VERNACOLIERE
 

Unico esempio di giornalismo satirico dialettale, il Vernacoliere trae la massima parte della sua radicata notorietà da notizie ferocemente paradossali ogni volta “inventate” dal suo direttore-editore Mario Cardinali ad originalissimo commento di quanto avviene nella realtà, nessun argomento escluso; e si tratta di notizie per di più sparate su locandine che, esposte nelle edicole, sono divenute anch’esse celebri per pubblica irriverenza di linguaggio e di contenuti, pagine a loro modo d’una storia d’Italia satiricamente nuova.
Il tutto contornato e rinforzato da vignette, fumetti e rubriche varie di collaboratori che fanno o hanno fatto anch’essi la fama del mensile: Max Greggio, Guido Amato, Federico Sardelli, Daniele Caluri, Andrea Camerini, Emiliano Pagani, Marco Citi, Wanda Canfori, Pardo Fornaciari, David Lubrano, Ettore Borzacchini, Arrigo Melani, Andrea Simoncini, Valter Cardinali, Paolo Piazzesi, Maria Turchetto, Fabrizio Amore Bianco, Maurizio Fontanelli, Paolo Morelli, Gabriele Becchere, Francesco Dotti, Francesco Celi, Gabriele Pulcini, Franco Cappelletti, Gianfranco Martuscelli, Mario D'Imporzano, Francesco Natali, Veronica Tinucci, Giulia Nocchi, Carlo Lapucci, Alberto Magnolfi, Luca & Renzo, Alessio Atrei, Antonio Intermite, Claudio Marmugi, Simone Frosini (Simon), Fabio Nocchi, Paride Puglia, Alberto Pagliaro, Luca Ricciarelli, Fabio Pecorari, Marco Neri, Luca Filipponi, Paola Tosti, Mauro Raiola, Marco Tonus, Lorenzo Trevisani, Fabrizio Pani, Emanuele Quantestorie ed altri validissimi autori, la maggior parte con studi universitari e diplomi assortiti, e con svariate professioni e attività.

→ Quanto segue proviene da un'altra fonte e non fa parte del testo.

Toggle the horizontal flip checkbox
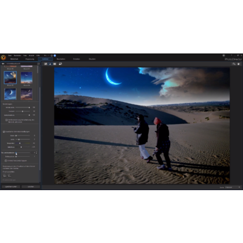This screenshot has height=243, width=243. click(x=6, y=160)
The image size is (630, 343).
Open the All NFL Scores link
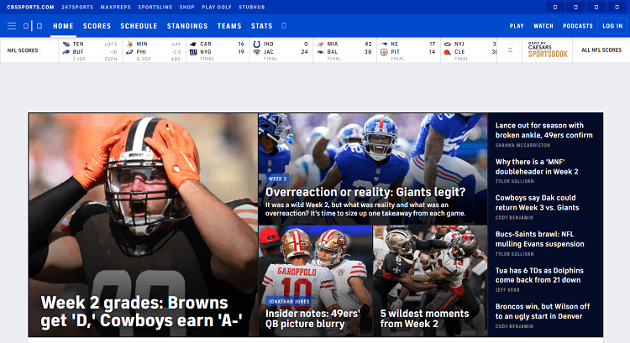pyautogui.click(x=601, y=50)
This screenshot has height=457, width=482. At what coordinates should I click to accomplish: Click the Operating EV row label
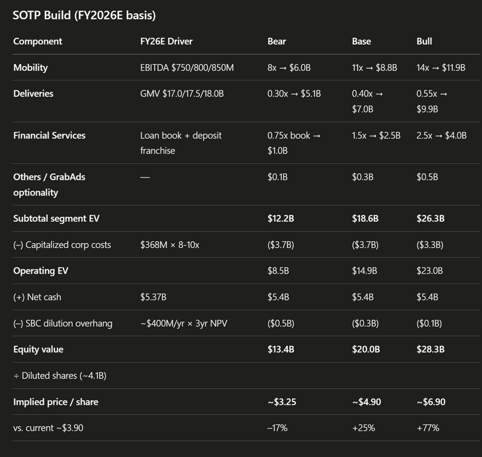pos(41,271)
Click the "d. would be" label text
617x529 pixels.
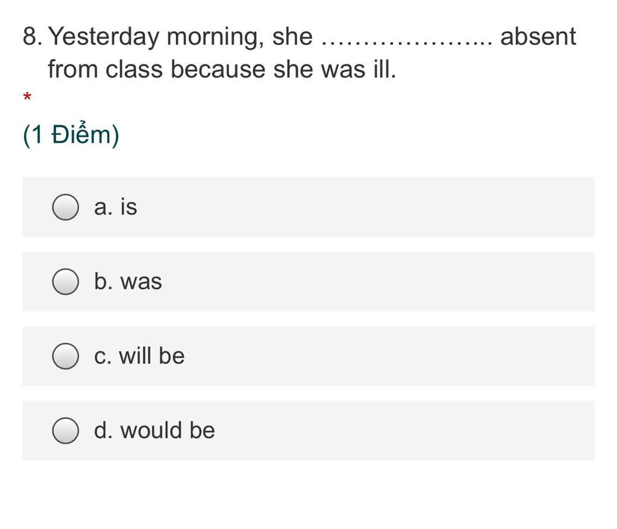(x=154, y=430)
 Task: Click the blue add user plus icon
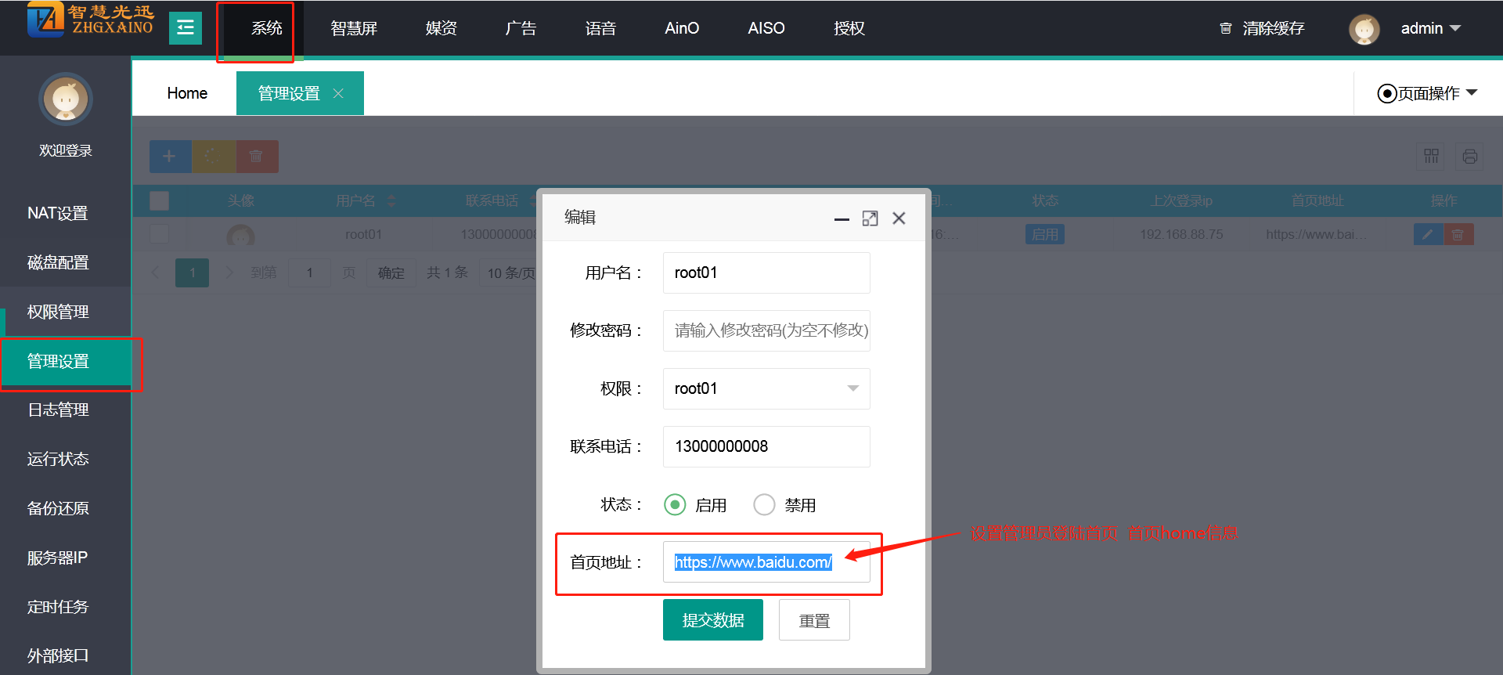coord(169,157)
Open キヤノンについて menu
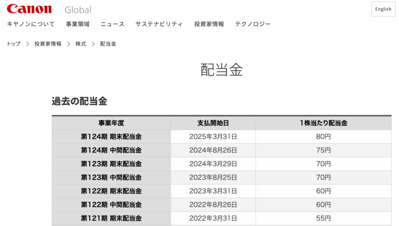Viewport: 399px width, 226px height. pos(31,24)
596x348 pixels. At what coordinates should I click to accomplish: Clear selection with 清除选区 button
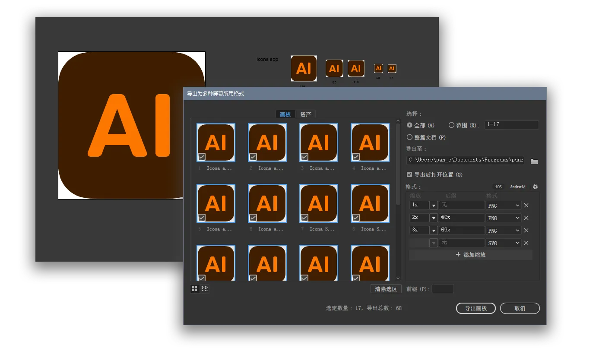coord(386,288)
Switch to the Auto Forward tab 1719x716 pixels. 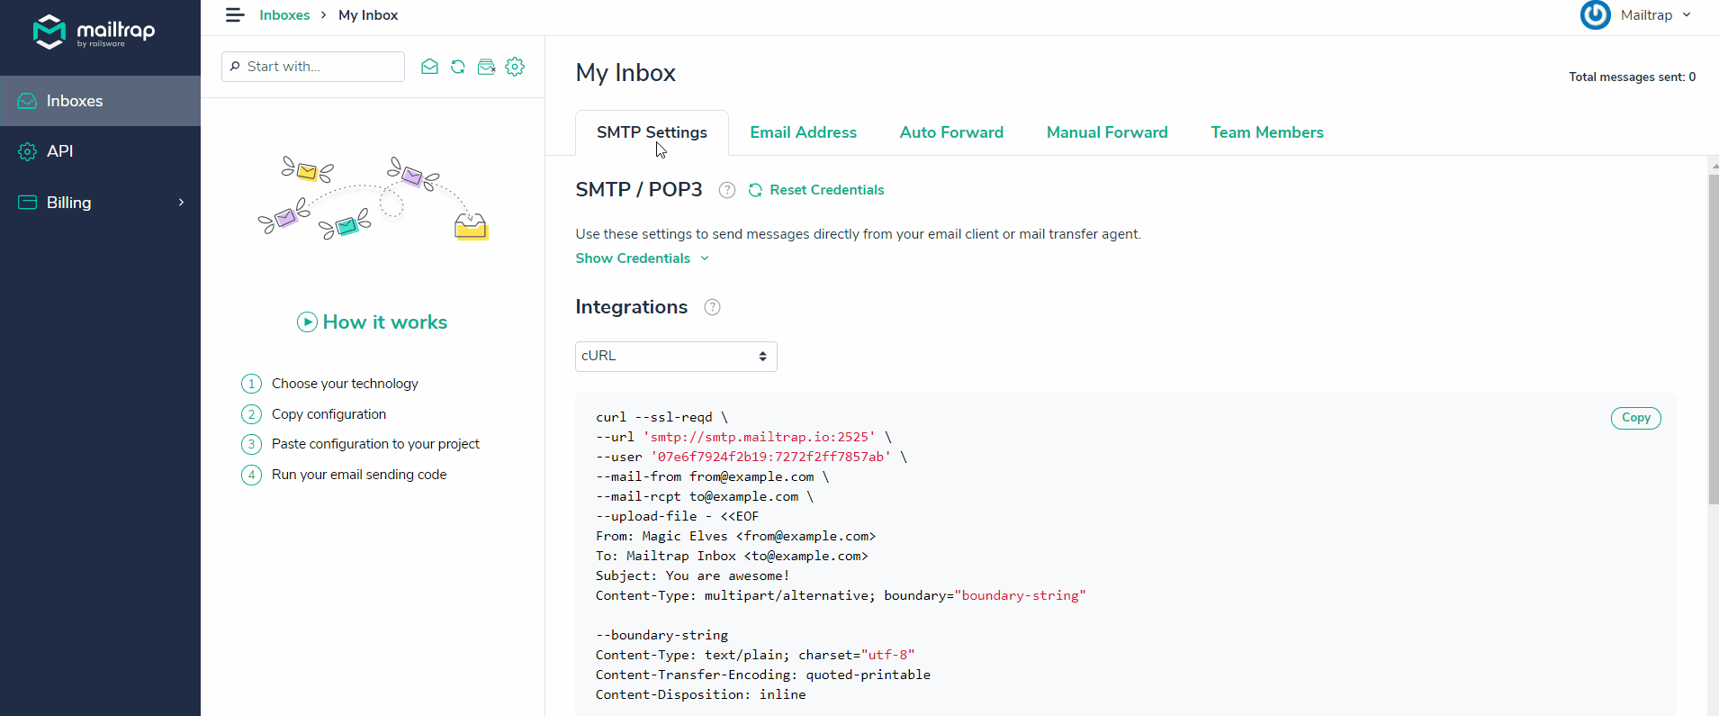click(951, 132)
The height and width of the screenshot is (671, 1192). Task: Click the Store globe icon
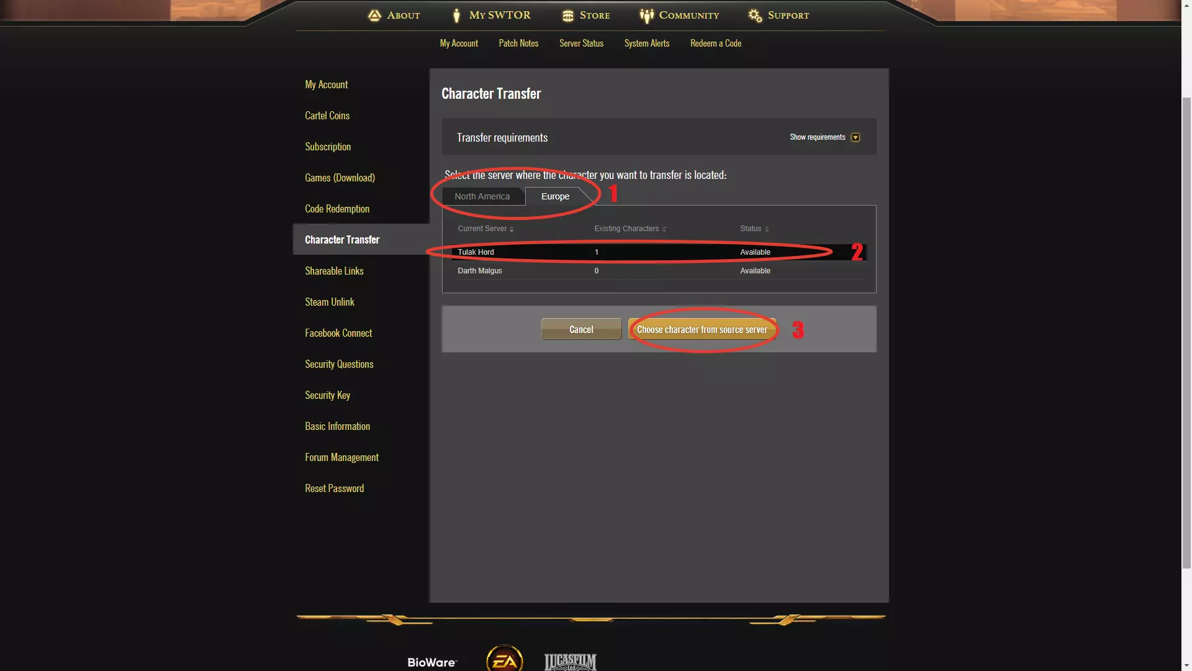(567, 16)
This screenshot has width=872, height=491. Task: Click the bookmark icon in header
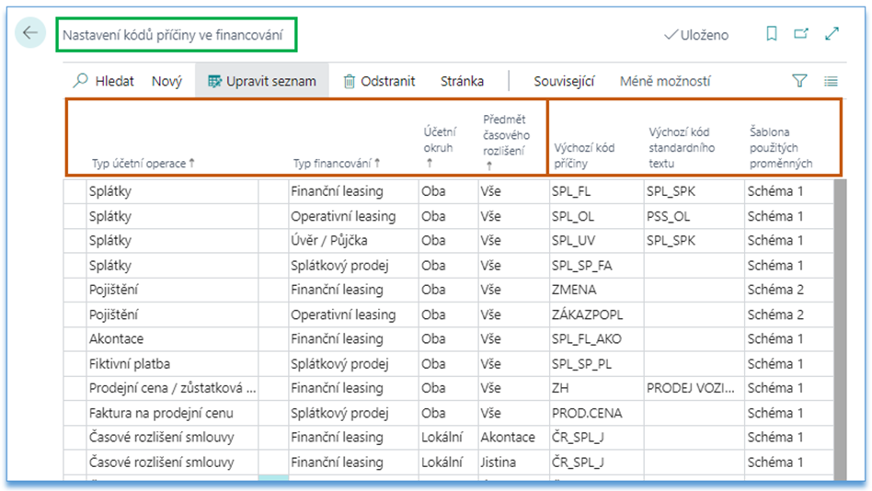tap(771, 34)
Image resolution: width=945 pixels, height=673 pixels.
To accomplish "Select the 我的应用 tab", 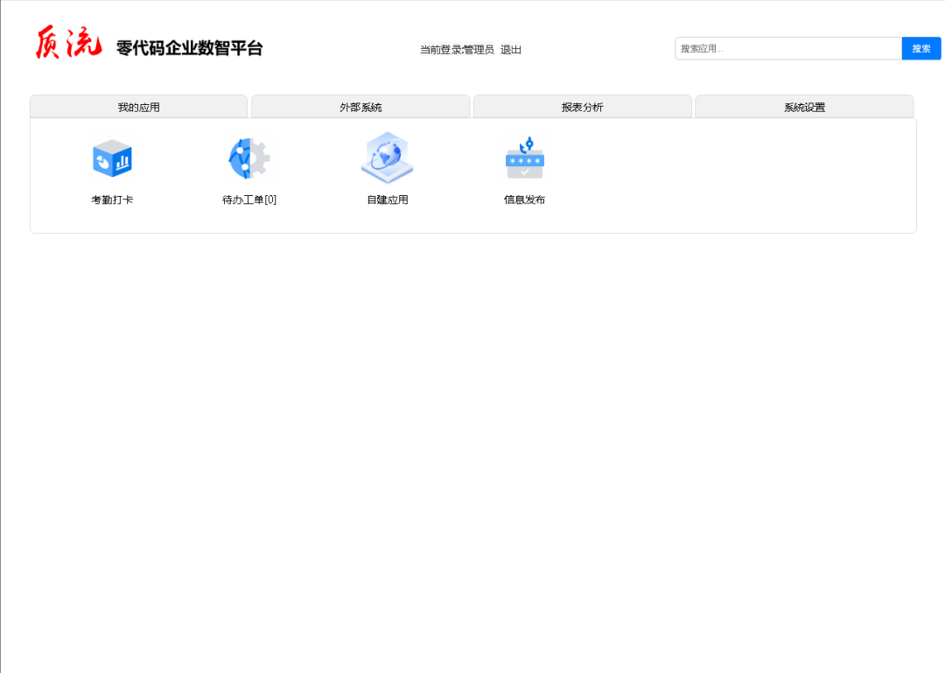I will [x=139, y=106].
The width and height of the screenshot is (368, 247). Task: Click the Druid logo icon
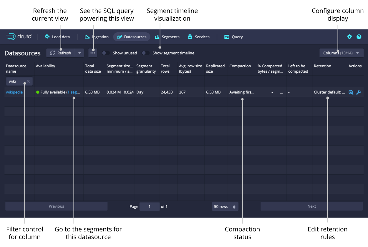click(x=11, y=37)
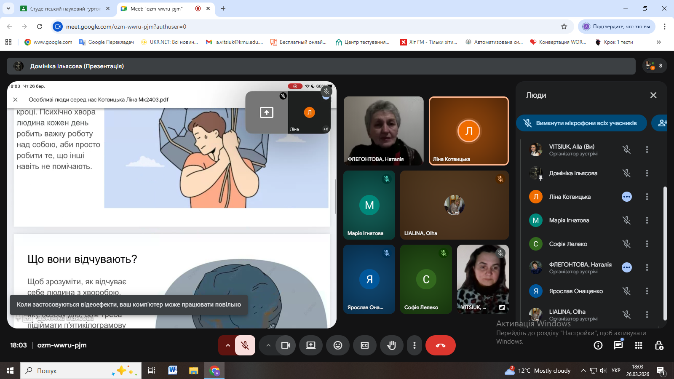Toggle the camera on or off
This screenshot has height=379, width=674.
286,345
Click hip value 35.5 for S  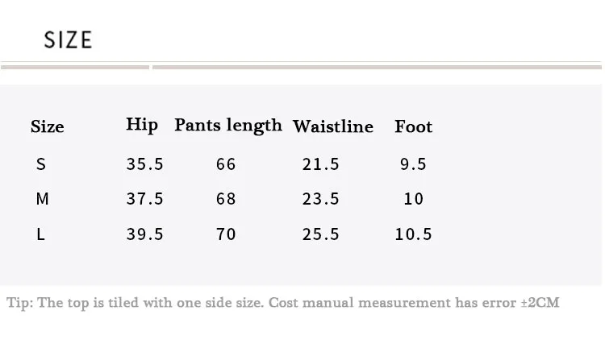point(144,164)
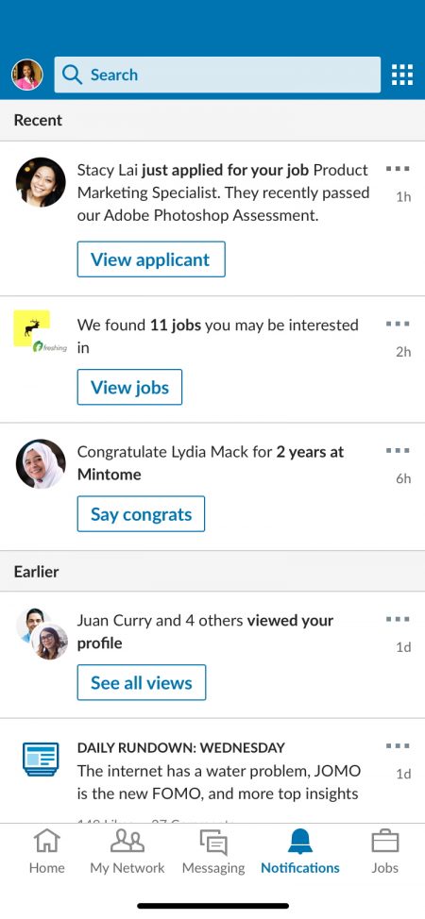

Nel 1995 al Vernacoliere è stato assegnato, nella persona del suo direttore, il "Premio internazionale di Satira politica di Forte dei Marmi". Del Vernacoliere hanno parlato e parlano un sacco di quotidiani e periodici nazionali e locali, televisioni e radio.
Sugli articoli satirici e sulle locandine di Mario Cardinali (ovvero del Vernacoliere) sono stati pubblicati quattro volumi di ampio successo: due da “Ponte alle Grazie” ( “Ambrogio ha trombato la contessa” nel 1995 e “Politicanti, politiconi e altrettante rotture di coglioni” nel 1996) e due dalle "Edizioni Piemme" ("L'Italia del Vernacoliere. E' tutta un'altra storia" nel 2005 e "I comandamenti del Vernacoliere. Trombare meno, trombare tutti" nel 2006).
Diffuso fra lettori di tutti i ceti e di tutte le età, il Vernacoliere riscuote particolare considerazione anche in campo universitario, che gli ha fra l'altro dedicato alcune tesi di laurea, di cui una discussa in Belgio.